# Mossberg MMR tactical



## outdoorser (Jan 14, 2013)

Anybody here own one? http://www.mossberg.com/products/rifles/autoloading-centerfire/mmr-tactical Im looking to get me one this friday brand new for $569. It will be my first AR style gun. What are your thoughts on it?


----------



## HeberHunter (Nov 13, 2014)

My thoughts on the subject would be in line with this article: http://www.thetruthaboutguns.com/2012/08/foghorn/gun-review-mossberg-mmr-tactical/

We've personally been getting these kits for $499.99 shipped from California (You just have to watch their facebook or slickguns for a coupon code): http://www.shop.ar15hardware.com/product.sc?productId=483&categoryId=33

Then we just buy a $40-50 Anderson Lower and complete it ourselves. So, for $550 it has magpul furniture and is FDE.

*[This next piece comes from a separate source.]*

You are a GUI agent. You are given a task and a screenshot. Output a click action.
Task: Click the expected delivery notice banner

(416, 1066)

Basically the MMR is a bone dry stock AR just like the S&W M&P15 and Bushmaster A1. It is just missing the Forward Assist which really isn't a huge deal.

So, to get you shooting .223 it'd be an alright choice. We build them for cheaper regularly with nice components. If you'd wanna build your own hit up slickguns.com and you can find a good deal. We've never assembled the uppers. We've just gotten them already barreled to not deal with headspacing, etc.

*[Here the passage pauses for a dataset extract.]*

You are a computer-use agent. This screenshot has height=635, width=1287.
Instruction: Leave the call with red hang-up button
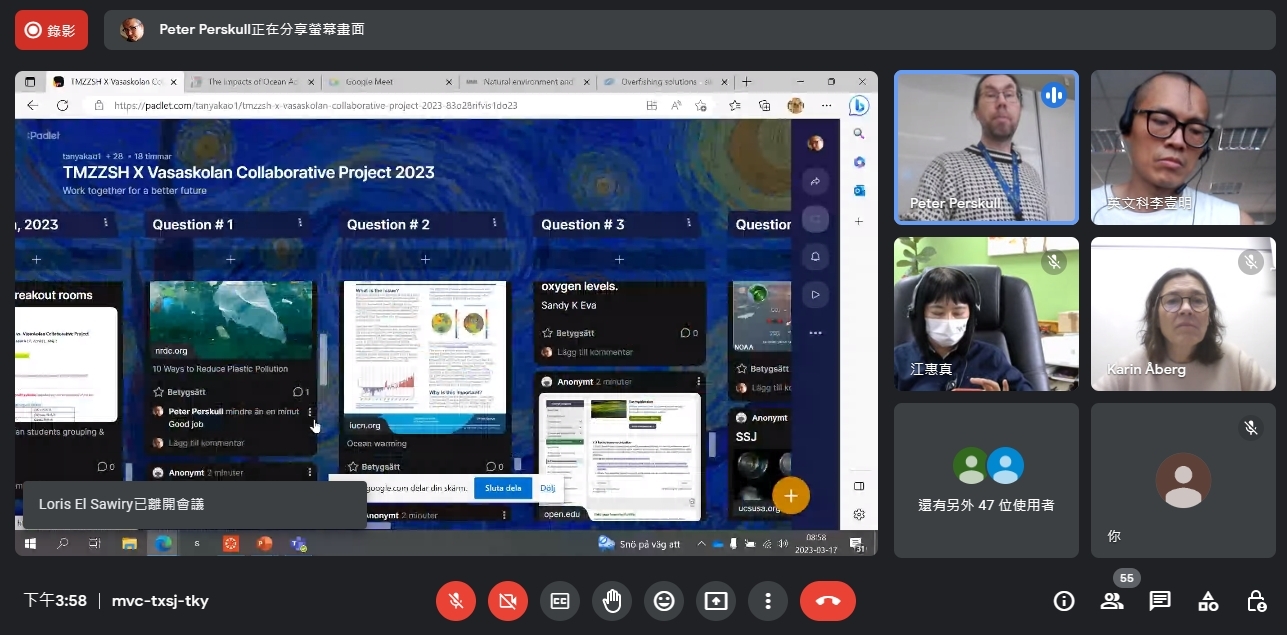coord(828,601)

Any AR will let you have fun. My cheap AR I just buy the steel cased 500 round spam can from Wal-Mart for $140. It makes for some cheap fun.


----------



## outdoorser (Jan 14, 2013)

Thanks for the input and suggestions. Oh and DallanC thank you for the PM


----------



## DallanC (Jan 13, 2009)

Np outdoorser.

For ammo, I've not seen a good deal on walmart ammo in a long time, if you just want to things that go *bang*, I use this stuff:

http://www.sgammo.com/product/223-5...olf-wpa-polyformance-or-military-classic-stee

I see they restrict it to 1 case per order now... when the let you buy 2 cases, the 2nd one is only $2 more which makes it one of the cheapest deals out there. Its a little stinky which is odd... but accuracy had been great and no jams thus far.

-DallanC


----------



## Loke (Sep 7, 2007)

There are better guns out there for not much more. M&P15 Sports, Ruger AR556 for under $600, the list is too long for my short term memory.


----------



## outdoorser (Jan 14, 2013)

Loke said:


> There are better guns out there for not much more. M&P15 Sports, Ruger AR556 for under $600, the list is too long for my short term memory.


Yes but this mossberg has things that those other guns don't. Including a quad rail vs. standard m4 handgaurd, dust protector, an "improved" grip, etc.


----------